■ **WHAT IS REQUIRED**:
Check every line of the data below for the word "agent" and say how many have it, without further comment.

RECORD EXCERPTS START

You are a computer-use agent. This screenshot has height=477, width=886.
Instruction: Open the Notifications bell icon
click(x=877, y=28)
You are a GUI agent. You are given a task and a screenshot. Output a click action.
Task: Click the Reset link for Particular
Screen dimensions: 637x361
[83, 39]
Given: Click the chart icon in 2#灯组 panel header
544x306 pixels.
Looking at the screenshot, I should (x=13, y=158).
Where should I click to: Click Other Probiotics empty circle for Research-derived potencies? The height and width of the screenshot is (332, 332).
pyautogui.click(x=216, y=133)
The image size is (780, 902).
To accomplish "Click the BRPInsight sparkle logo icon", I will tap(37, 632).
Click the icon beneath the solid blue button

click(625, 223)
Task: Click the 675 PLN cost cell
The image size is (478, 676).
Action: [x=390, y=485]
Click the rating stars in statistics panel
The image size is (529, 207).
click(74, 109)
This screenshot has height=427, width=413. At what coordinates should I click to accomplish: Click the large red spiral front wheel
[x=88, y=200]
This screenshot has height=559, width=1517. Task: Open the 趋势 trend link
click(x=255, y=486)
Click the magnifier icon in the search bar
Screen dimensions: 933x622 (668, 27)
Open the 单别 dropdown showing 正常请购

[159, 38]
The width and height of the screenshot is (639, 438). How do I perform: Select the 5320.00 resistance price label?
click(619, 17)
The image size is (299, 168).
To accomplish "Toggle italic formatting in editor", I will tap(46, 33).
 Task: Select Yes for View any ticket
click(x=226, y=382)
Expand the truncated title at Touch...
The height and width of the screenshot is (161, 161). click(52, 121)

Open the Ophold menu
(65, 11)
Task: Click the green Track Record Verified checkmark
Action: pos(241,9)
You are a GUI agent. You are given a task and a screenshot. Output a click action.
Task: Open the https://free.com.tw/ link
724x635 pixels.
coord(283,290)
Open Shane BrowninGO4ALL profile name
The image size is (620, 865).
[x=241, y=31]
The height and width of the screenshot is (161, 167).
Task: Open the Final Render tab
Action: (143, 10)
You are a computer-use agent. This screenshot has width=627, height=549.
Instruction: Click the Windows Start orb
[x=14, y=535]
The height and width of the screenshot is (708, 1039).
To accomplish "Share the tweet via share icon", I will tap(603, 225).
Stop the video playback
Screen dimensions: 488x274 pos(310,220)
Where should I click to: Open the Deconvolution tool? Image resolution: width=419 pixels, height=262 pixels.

RECORD EXCERPTS END

■ **RESPONSE FOR THIS EXERCISE**:
4